Preliminary Matters

By | March 27, 2008

The first and most important preliminary matter that you and your spouse must both confront is: You are urged to think very seriously about the answer to this question. Until your divorce is actually finalized by a court of law, you can attempt at any time to reconcile your differences with your spouse and continue with your marriage. None of the steps that you will take until your divorce is final are necessarily irreversible. Divorce is a very big step in your life and should not be taken lightly.
For many people, separation is the first step in the divorce process. You and your spouse may decide to separate under the terms of a separation agreement or you may wish to seek an actual legal separation from a court. A legal court-ordered separation is slightly different than a separation by agreement. Legal court-ordered separations are not provided for in all states. However, a marital separation by mutual agreement is recognized and honored in every state. Check the Appendix for the law in your state. In a legal court-ordered separation, there is actually a court order that specifies that the couple is separated. This court order may set out all of the terms of the separation, or the court order may simply validate all of the terms that the couple have already agreed to in a separation agreement. Neither a legal court-ordered separation nor a separation agreement will legally end the marriage. Only a divorce can do that.

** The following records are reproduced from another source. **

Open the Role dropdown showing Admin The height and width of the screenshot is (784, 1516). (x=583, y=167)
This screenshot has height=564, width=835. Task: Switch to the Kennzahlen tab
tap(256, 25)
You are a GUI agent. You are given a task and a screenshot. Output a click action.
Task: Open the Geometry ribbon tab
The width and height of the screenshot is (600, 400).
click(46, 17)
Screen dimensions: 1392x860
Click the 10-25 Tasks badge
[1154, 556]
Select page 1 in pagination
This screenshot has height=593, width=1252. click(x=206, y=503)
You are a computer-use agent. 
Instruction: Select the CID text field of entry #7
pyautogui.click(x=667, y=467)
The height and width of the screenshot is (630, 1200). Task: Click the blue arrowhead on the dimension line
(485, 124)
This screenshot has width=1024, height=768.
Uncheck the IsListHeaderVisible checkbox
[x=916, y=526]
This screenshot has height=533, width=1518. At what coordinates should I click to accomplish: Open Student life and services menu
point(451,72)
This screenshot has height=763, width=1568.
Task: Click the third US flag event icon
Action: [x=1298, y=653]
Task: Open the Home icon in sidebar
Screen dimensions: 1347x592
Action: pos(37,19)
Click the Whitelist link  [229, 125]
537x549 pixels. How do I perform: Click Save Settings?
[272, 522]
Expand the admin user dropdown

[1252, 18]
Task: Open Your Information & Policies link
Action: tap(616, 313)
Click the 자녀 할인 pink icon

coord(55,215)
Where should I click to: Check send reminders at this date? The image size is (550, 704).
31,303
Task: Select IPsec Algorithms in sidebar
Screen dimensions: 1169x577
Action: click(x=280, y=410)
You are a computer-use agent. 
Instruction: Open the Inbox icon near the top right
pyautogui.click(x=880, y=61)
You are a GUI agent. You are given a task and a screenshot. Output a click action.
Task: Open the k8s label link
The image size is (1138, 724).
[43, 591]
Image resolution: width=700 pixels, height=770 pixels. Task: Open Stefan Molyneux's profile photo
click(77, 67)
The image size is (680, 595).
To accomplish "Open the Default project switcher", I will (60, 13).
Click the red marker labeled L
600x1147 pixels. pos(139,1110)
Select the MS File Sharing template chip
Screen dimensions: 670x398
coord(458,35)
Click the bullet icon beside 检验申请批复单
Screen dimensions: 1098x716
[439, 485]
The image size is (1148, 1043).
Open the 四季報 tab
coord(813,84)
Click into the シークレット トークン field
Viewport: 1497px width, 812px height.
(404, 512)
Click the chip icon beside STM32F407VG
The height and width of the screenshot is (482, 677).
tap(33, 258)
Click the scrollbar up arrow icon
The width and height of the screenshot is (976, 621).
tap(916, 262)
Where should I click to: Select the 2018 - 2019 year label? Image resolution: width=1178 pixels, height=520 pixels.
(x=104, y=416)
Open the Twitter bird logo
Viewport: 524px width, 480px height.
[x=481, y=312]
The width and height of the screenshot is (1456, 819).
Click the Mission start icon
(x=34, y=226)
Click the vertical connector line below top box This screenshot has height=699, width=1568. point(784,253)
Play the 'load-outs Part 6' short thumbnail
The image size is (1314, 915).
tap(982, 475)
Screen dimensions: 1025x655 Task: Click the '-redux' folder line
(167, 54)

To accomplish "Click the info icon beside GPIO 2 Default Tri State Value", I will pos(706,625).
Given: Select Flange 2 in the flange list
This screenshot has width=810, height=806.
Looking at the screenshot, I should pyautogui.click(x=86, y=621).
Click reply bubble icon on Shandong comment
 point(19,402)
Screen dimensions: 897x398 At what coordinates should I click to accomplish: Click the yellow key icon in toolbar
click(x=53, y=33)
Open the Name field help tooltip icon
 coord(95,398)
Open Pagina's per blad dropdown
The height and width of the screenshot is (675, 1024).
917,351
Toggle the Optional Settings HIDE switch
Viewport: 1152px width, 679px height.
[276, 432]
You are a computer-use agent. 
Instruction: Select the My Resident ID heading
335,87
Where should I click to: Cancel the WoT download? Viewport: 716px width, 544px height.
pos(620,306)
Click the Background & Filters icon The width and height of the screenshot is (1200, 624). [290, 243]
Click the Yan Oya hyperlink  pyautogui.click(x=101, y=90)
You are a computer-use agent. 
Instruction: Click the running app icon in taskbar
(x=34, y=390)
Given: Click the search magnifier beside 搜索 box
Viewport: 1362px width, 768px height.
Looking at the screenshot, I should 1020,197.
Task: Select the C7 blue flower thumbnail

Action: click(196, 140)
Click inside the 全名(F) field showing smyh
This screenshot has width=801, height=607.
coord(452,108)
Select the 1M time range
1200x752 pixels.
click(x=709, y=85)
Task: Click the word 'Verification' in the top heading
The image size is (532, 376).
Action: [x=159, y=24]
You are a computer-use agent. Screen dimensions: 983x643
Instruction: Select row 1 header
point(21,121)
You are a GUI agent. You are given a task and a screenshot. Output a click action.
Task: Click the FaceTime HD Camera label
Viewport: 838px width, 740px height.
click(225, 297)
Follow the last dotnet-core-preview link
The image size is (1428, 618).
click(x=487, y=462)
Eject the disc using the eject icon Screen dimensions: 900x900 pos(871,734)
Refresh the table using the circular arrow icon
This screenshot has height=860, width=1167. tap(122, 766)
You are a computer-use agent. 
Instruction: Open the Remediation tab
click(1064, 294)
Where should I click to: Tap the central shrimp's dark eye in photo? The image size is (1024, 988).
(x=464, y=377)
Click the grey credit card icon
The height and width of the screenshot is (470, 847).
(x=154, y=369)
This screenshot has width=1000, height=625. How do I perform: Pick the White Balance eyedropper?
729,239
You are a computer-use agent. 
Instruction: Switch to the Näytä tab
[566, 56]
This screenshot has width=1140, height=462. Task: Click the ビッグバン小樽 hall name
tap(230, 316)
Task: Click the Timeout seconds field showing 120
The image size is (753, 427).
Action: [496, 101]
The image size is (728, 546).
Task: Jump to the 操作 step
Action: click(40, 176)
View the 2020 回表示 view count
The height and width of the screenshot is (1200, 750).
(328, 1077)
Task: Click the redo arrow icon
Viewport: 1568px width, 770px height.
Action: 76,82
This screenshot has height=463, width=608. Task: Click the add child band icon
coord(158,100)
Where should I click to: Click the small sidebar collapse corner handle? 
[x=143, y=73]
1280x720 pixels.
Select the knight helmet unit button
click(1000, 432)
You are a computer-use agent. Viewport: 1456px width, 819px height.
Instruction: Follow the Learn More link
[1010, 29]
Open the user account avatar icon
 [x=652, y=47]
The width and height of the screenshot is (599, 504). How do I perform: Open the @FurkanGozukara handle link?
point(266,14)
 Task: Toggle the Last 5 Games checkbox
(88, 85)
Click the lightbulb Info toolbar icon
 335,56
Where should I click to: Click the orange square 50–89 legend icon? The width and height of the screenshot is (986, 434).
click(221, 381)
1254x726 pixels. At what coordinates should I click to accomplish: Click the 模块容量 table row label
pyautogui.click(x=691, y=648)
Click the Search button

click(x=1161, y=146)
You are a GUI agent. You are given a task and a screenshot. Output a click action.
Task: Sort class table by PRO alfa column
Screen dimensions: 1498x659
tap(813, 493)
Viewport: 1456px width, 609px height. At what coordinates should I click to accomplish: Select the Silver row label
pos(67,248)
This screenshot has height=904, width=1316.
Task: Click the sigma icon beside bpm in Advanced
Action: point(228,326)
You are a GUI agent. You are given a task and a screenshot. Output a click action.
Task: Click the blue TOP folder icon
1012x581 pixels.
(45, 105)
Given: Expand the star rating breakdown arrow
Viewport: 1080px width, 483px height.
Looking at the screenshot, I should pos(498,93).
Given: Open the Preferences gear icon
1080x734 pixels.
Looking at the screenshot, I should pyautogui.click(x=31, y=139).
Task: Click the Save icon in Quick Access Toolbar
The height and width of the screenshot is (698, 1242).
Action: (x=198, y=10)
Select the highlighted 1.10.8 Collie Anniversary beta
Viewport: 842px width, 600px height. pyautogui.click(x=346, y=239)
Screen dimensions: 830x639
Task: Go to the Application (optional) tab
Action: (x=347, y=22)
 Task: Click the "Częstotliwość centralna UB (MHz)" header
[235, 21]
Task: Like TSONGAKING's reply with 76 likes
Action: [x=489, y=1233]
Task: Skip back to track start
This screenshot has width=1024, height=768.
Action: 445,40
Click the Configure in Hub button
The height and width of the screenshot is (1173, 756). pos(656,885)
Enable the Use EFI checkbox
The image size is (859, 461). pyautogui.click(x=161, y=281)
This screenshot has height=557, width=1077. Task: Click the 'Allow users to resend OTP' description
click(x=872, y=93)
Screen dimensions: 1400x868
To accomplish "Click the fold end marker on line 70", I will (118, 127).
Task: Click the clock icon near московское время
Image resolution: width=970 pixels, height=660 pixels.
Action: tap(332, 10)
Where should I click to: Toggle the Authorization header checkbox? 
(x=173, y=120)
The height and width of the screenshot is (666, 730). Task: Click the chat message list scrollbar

There are some distinct benefits to a separation prior to divorce. First, the period of separation from your spouse begins to prepare you for the emotional impact of divorce. In a separation, you may enter into an agreement covering all of the issues that arise during the course of an actual divorce, and it is much easier to mutually change the terms of this agreement prior to an actual divorce. In some ways, a separation may act as a trial divorce. You can always get back together with your spouse, if you both desire. In addition, some couples who do not wish to divorce decide to live separately for religious or moral reasons.

The marital settlement agreement that you prepare may be used in the same manner as a separation agreement. It will cover all of the same concerns as a separation agreement. Your marital settlement agreement addresses the issue of separation and may be used if you desire to enter into a legal court-ordered separation. Your state’s listing in the Appendix briefly explains the law regarding legal court-ordered separations in your state.

The Marital Settlement Agreement will cover all of the terms of your eventual divorce. Included in your agreement will be all of the decisions that you and your spouse make regarding how your property and bills are divided, whether either of you should get alimony, and, if you have any children, who will have custody of them and how their support will be provided. This agreement, when signed by you and your spouse, will become a valid legal contract that will be enforceable in a court of law if either you or your spouse violate its terms. In addition, the agreement that you prepare will be used in your actual divorce proceedings. Judges will not generally change any of the terms in a marital settlement agreement, unless they feel that the terms are obviously unfair, were obtained by force or threats, or are not in the best interests of any children.

The method for preparing a marital settlement agreement is essentially identical to the method used by the vast majority of lawyers who handle divorces. Upon visiting a lawyer for a divorce, you would be asked to fill out an extensive questionnaire covering all of the aspects that might arise in the course of your divorce pro-ceeding. The lawyer would then determine what you want to achieve in your divorce; what property you wish to retain, which parent you wish to have custody, and whether child support or alimony is desired. Your lawyer and your spouse’s lawyer would then attempt to negotiate the various issues, and if possible, put them in the form of a marital settlement. The lawyers would use legal texts that contain clauses very similar to the ones that follow to prepare your agreement. The only difference is that the language in the agreement that most lawyers would prepare would be unintelligible to most people.

You and your spouse, however, are the two people who know the most about your current relationship. You both are the two most qualified people to understand what each wants out of the marriage. If you can both cooperate enough to agree to the terms of your marital settlement agreement, your subsequent divorce should be achieved with far less difficulty and expense than if you use the services of lawyers. If you can’t agree to the terms of your agreement without lawyers, it is not likely that you will be able to agree once you both have hired lawyers. If you can’t come to an agreement, even with the assistance of lawyers, a judge who knows very little about you and your spouse will make the important decisions that you were unable to make.

With these points in mind, try to make an honest and mature effort to reach an agreement with your spouse that will be fair and workable for both of you. An agreement that is one-sided, unfair, or made in haste just to get it over with is worse than no agreement at all. To use the marital settlement agreement correctly will take some time. It is time that you would normally be paying for a lawyer to complete the same tasks. In effect, you and your spouse will be saving two times a lawyer’s normal hourly fees (about $150.00 per hour × two) for every hour that you both spend doing the work yourselves. In addition, the time that you spend achieving an agreement that is fair to both of you will be repaid many times over in the ease with which you will both make the transition from married to single life.